# Serial numbers for Shelby Flyer bicycles - Help needed



## Rick Lambert (Aug 15, 2013)

Hi. I've had an old Shelby Flyer for a number of years and someone wants to buy it from me. To help determine its value I want to know what year it is. *The serial number is P98765.* I can't find any site online with a list of Shelby Flyer serial numbers.
Does anyone out there know what year the bike is or where I can find help determining its age?

Thanks,
Rick


----------



## Freqman1 (Aug 15, 2013)

Gonna need a pic to determine anything on a Shelby. V/r Shawn


----------



## scrubbinrims (Aug 15, 2013)

To my knowledge only NBHAA has Shelby serial numbers, but here we go again...
Post a pic and it can be reasonably dated for what it is and has.
Chris


----------



## Freqman1 (Aug 15, 2013)

...and it won't cost you $18 and six months of your life! V/r Shawn


----------



## Rick Lambert (Aug 15, 2013)

*Pics of my Shelby Flyer*

Here's some pics of my Shelby Flyer that I'm trying to date. I just discovered the kickstand has a patent on it that dates to 1933.
Any guess as to age of the bike is much appreciated.
Thanks for your help everyone.


----------



## scrubbinrims (Aug 15, 2013)

That truss rod set up first appeared in '38 I believe and judging from the paint style, I wouldn't put it past '40.
Look at the Morrow rear hub shell, there will be a date code on it...a letter followed by 1,2,3,or 4.
My guess is that it will start with a I or J, and an outward chance of K, and assuming these wheels are original and used at the time of assembly in Shelby, OH, you'll have a year of production.
Chris


----------



## Rick Lambert (Aug 15, 2013)

*Morrow hub code*

Thank you. Code on the hub is actually G4


----------



## Freqman1 (Aug 15, 2013)

I'm gonna go with about '39 and say this is a Model 40 which is a base model. Looks largely original and complete except I believe it should have a drop stand instead of the kick stand which is seen on Elgins. It also looks like possibly a Morrow rear hub. If so there should be a two character alpha numeric code (e.g. G3)  which can precisely date this bike. Just a side note concerning age/value--they are generally not related. Desirability is what drives price and as I said this is pretty much the basic model. If the hub has a code please post. V/r Shawn


----------



## Freqman1 (Aug 15, 2013)

I guess we were all posting at the same time! G4= 4TH QTR 37 so I'd back this up a year to '38. V/r Shawn


----------



## spoker (Aug 15, 2013)

*headbadge*

my gambles shelby built has a k2 rear morrow hub ,i think thats 41 or 42?has a hiawatha headbage with the hiawatha olympian train on it


----------



## scrubbinrims (Aug 15, 2013)

spoker said:


> my gambles shelby built has a k2 rear morrow hub ,i think thats 41 or 42?
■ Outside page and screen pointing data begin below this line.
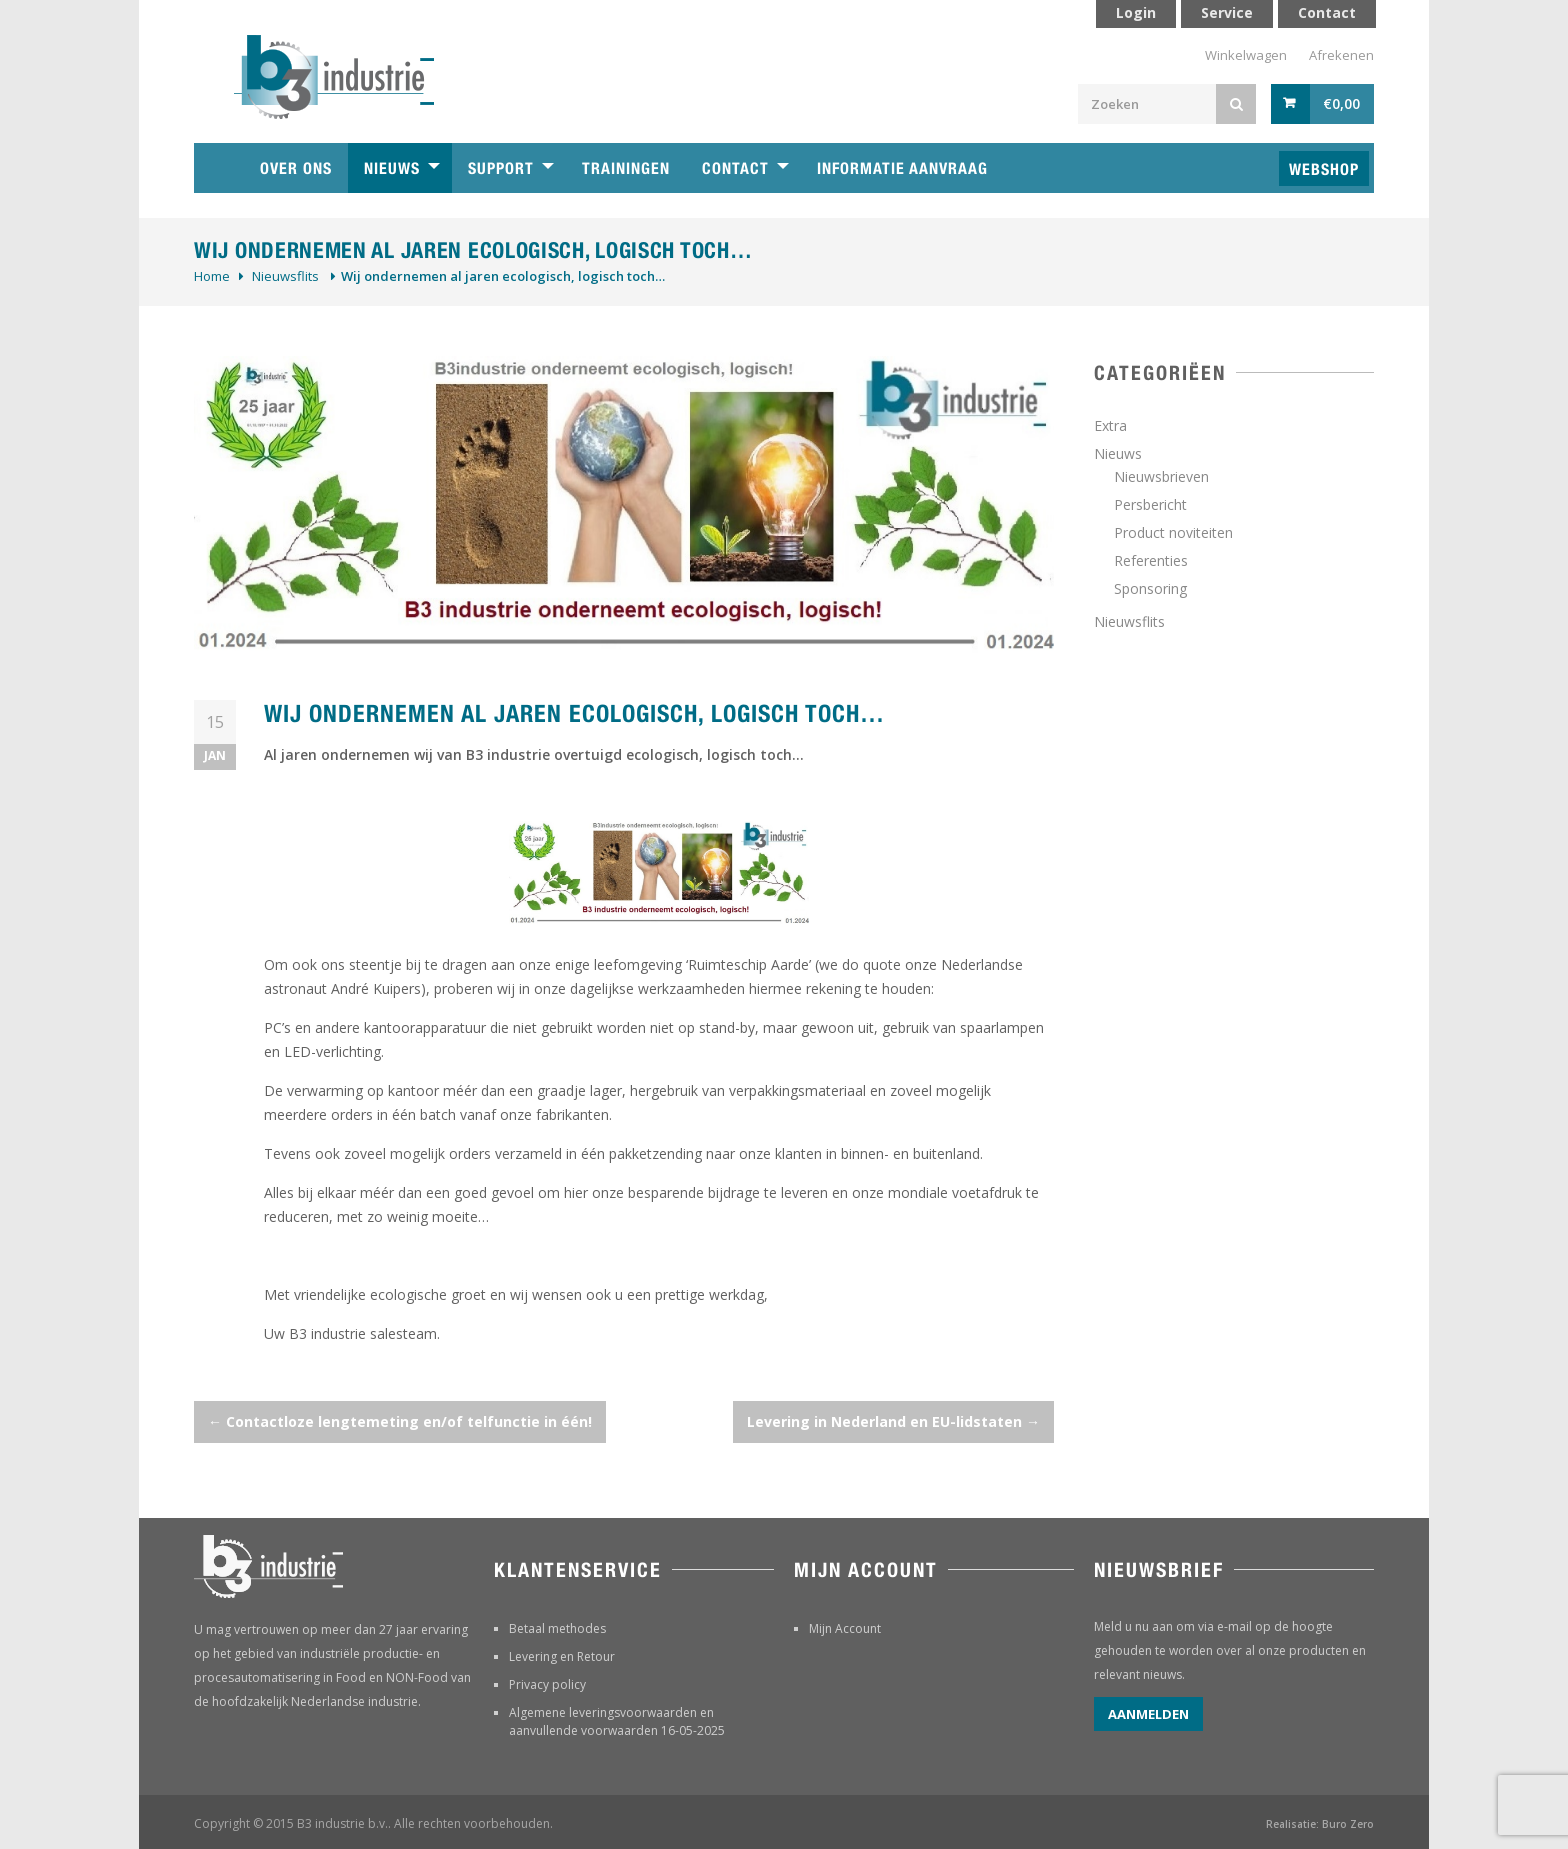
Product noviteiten (1173, 532)
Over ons (296, 168)
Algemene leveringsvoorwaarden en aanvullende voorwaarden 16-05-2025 (617, 1721)
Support (501, 168)
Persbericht (1150, 504)
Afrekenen (1341, 55)
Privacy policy (547, 1684)
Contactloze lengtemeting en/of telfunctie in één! (400, 1421)
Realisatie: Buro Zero (1320, 1824)
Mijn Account (845, 1628)
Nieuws (392, 168)
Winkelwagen (1246, 55)
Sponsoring (1150, 588)
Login (1136, 12)
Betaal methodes (557, 1628)
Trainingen (626, 168)
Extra (1110, 425)
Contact (735, 168)
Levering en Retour (562, 1656)
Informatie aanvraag (902, 168)
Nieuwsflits (285, 276)
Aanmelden (1148, 1714)
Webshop (1324, 169)
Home (212, 276)
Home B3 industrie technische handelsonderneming (219, 168)
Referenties (1151, 560)
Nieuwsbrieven (1161, 476)
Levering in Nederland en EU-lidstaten (893, 1421)
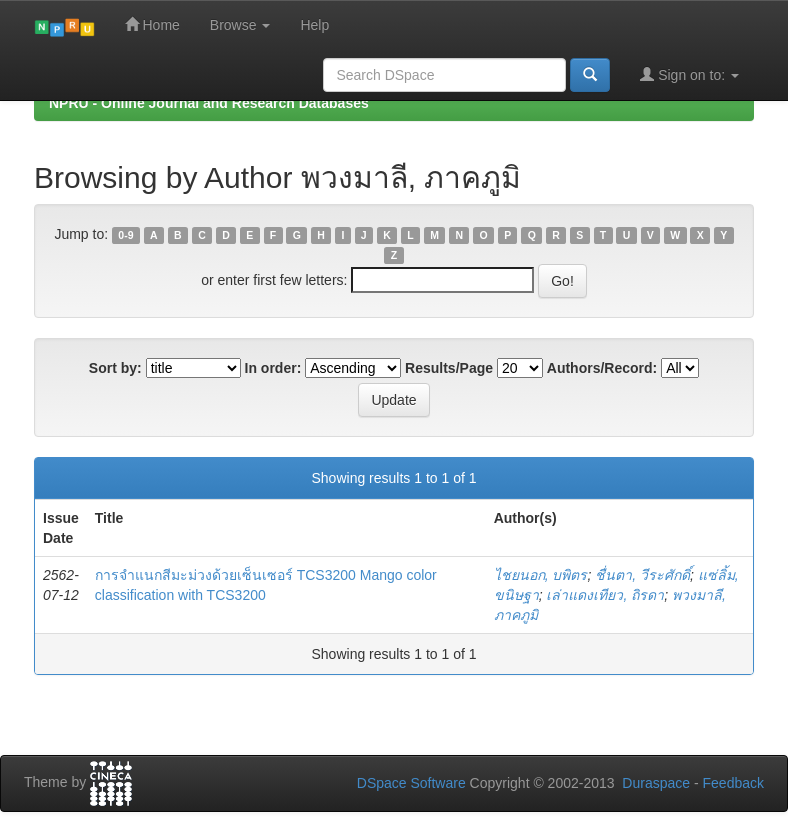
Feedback (733, 783)
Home (152, 24)
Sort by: (115, 368)
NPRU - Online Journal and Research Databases (209, 103)
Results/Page (449, 368)
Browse (240, 25)
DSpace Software (411, 783)
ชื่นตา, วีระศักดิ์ (642, 575)
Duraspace (656, 783)
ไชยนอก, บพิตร (541, 575)
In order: (273, 368)
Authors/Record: (602, 368)
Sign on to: (689, 74)
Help (314, 25)
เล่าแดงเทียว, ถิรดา (605, 595)
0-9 (125, 235)
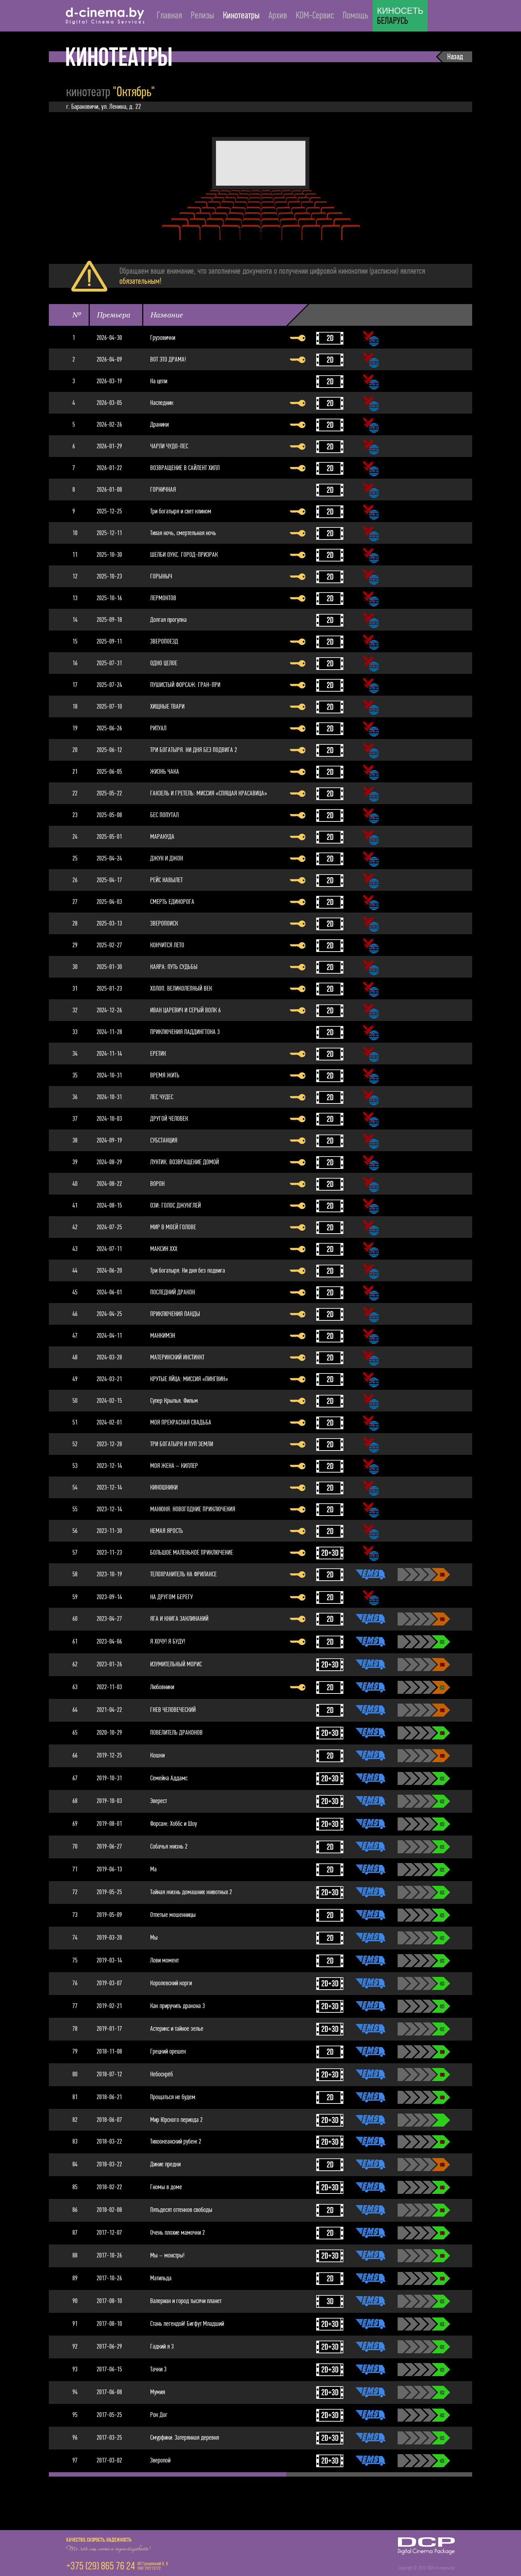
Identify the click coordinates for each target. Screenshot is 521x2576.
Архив (277, 15)
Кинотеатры (241, 15)
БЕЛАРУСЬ (400, 16)
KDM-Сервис (315, 15)
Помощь (355, 15)
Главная (169, 15)
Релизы (202, 15)
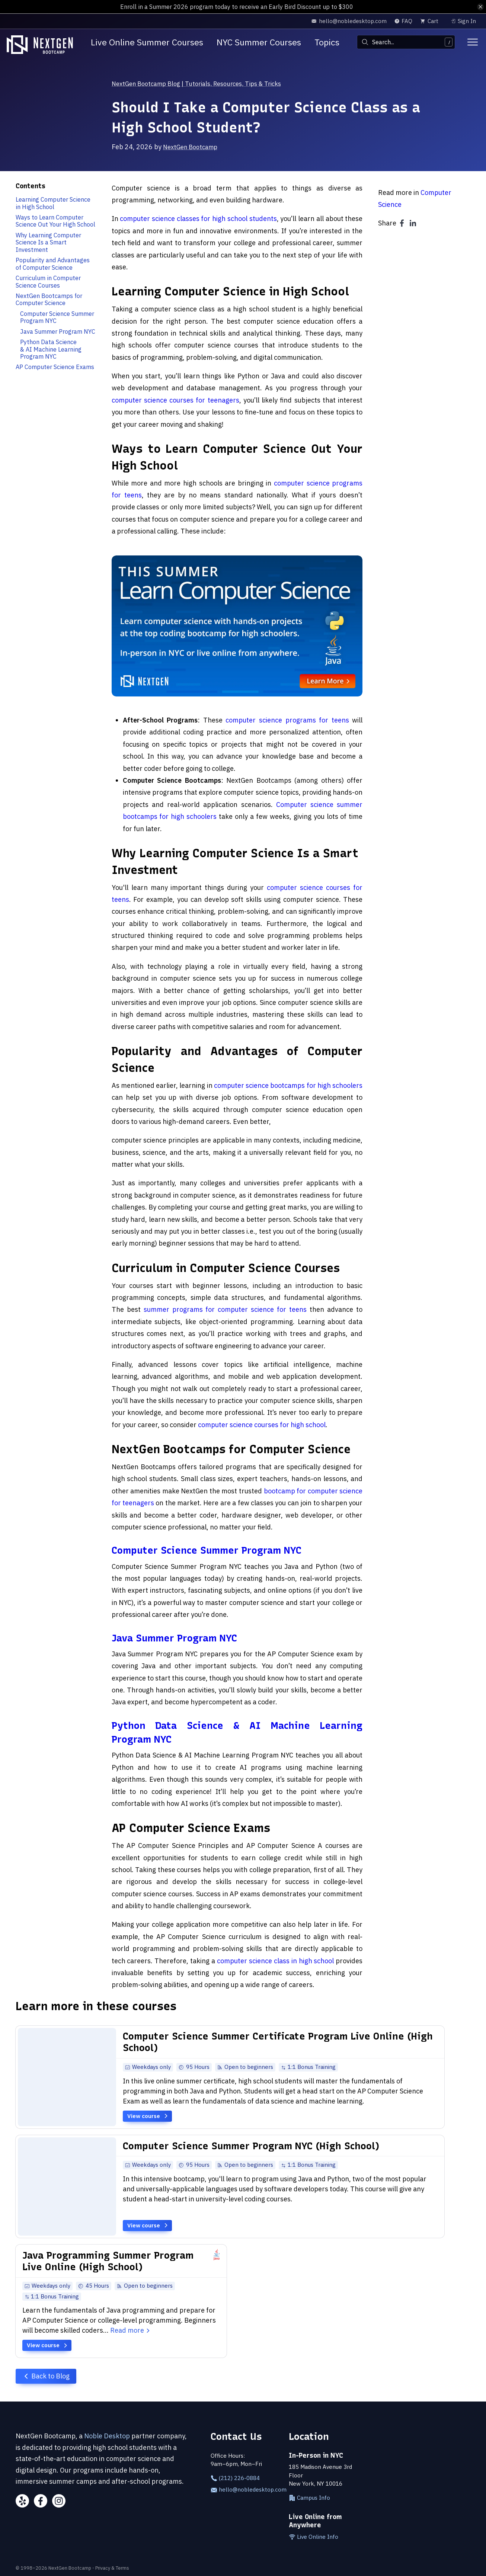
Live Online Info (313, 2537)
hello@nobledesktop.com (243, 2489)
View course (148, 2116)
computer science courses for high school (262, 1424)
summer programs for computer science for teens (225, 1309)
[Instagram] (58, 2502)
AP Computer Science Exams (55, 367)
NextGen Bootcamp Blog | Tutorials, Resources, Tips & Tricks (205, 83)
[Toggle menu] (472, 42)
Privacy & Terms (112, 2568)
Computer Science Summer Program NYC (57, 317)
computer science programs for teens (287, 720)
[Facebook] (40, 2502)
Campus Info (309, 2498)
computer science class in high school (275, 1961)
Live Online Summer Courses (147, 42)
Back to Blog (46, 2376)
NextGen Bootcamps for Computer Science (49, 299)
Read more (130, 2330)
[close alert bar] (480, 7)
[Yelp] (22, 2502)
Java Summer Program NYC (57, 331)
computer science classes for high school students (198, 218)
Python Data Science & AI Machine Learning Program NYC (50, 349)
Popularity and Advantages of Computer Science (53, 263)
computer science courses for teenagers (175, 400)
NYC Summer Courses (259, 42)
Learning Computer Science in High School (53, 202)
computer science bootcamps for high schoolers (288, 1085)
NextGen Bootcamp (193, 146)
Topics (326, 42)
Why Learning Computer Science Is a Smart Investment (48, 242)
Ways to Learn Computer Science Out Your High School (55, 220)
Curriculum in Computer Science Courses (48, 281)
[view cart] (431, 21)
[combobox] (406, 42)
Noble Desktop (107, 2436)
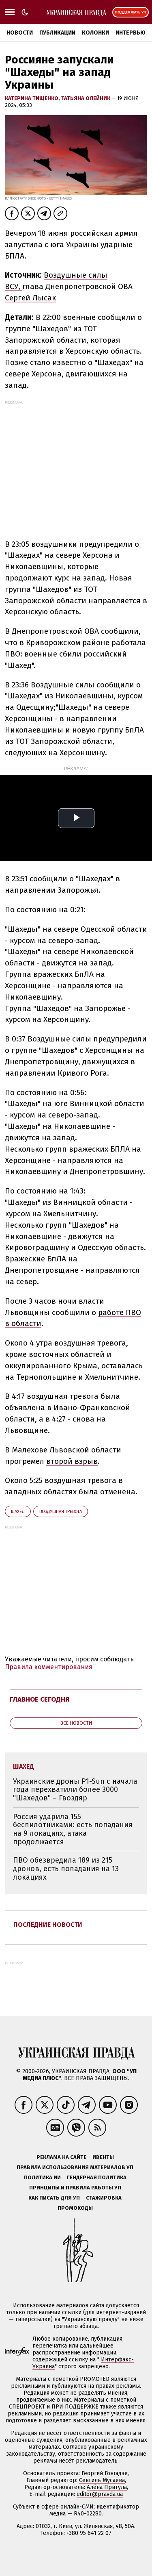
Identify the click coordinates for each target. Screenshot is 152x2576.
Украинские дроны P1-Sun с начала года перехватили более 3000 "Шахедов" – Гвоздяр (75, 1789)
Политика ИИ (42, 2177)
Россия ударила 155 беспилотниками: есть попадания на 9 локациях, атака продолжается (73, 1829)
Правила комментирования (48, 1667)
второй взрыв (72, 1461)
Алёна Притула (107, 2487)
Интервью (131, 32)
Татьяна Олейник (86, 98)
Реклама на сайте (61, 2157)
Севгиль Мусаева (102, 2480)
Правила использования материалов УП (75, 2167)
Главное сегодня (40, 1699)
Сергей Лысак (30, 297)
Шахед (18, 1511)
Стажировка (104, 2198)
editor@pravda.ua (100, 2494)
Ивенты (103, 2157)
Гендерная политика (96, 2177)
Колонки (95, 32)
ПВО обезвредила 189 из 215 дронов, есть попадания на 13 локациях (66, 1868)
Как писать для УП (54, 2198)
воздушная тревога (60, 1511)
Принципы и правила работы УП (75, 2188)
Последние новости (47, 1924)
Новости (19, 32)
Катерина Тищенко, (33, 98)
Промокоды (75, 2208)
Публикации (57, 32)
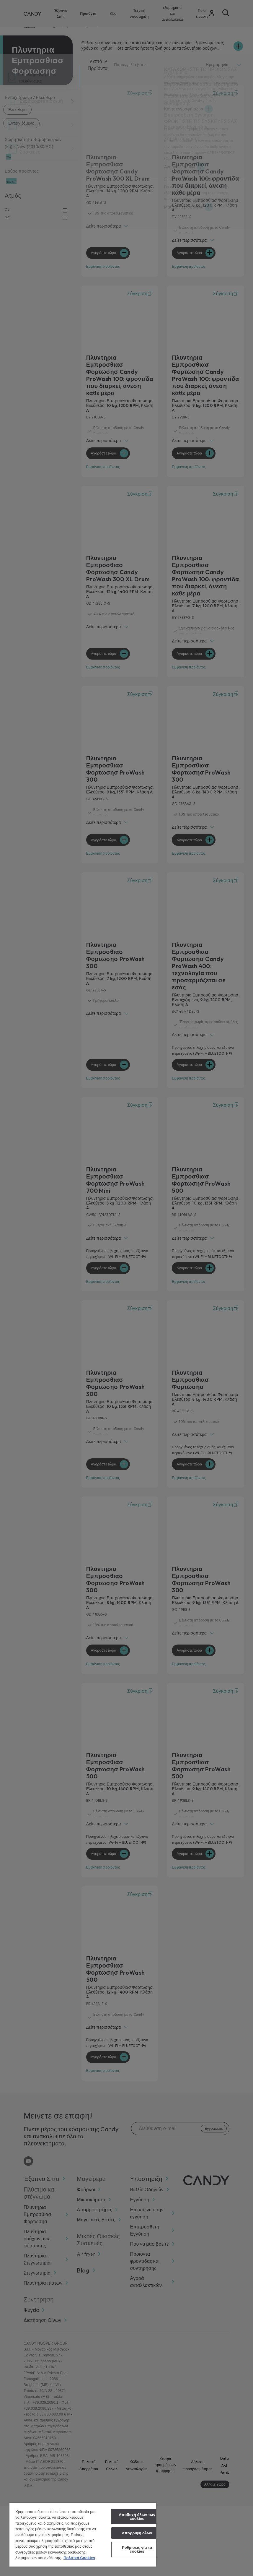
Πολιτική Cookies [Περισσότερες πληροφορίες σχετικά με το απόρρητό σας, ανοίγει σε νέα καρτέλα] (79, 2558)
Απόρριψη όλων (137, 2533)
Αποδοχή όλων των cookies (137, 2516)
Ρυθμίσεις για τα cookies (137, 2549)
I always get this mixed up...is A 1930 or 1931?
Above I was using 1930 as the starting point, so my letters were skewed a year, but I did think this was a '38 all along. 
Chris


----------



## Freqman1 (Aug 15, 2013)

spoker said:


> my gambles shelby built has a k2 rear morrow hub ,i think thats 41 or 42?has a hiawatha headbage with the hiawatha olympian train on it




"K" is '41. A=1931. V/r Shawn


----------



## Larmo63 (Aug 15, 2013)

I think it is a neat bike nonetheless, it needs a period saddle, maybe a rack, the dropstand,

and get rid of the saddlebag. This bike could be really cleaned up. I like it.


----------



## Rick Lambert (Aug 16, 2013)

*Thanks everyone*

Thanks to all of you for helping me date my old Shelby Flyer.
Yeah, I really like this one too. The oldest bike I've ever had (and I've had plenty LOL).
I purchased it at a garage sale about 20 years ago. They were asking 100.00 for it and I ended up trading about 75.00 worth of Morel mushrooms for it  
It's been sitting in a shed ever since. I met a collector who wants to restore it so it's time to let it go and have the bike be returned to it's previous splendor.
I'm hoping to see it bright and shiny next year!!!!

Thanks again!!


----------



## shannonlarson@msn.com (Dec 23, 2015)

*Wondering what year model my Shelby Flyer is... The serial number is J18261*

Wondering what year model my Shelby Flyer is... The serial number is J18261  

It is a lady's bike. 24" wheels.


----------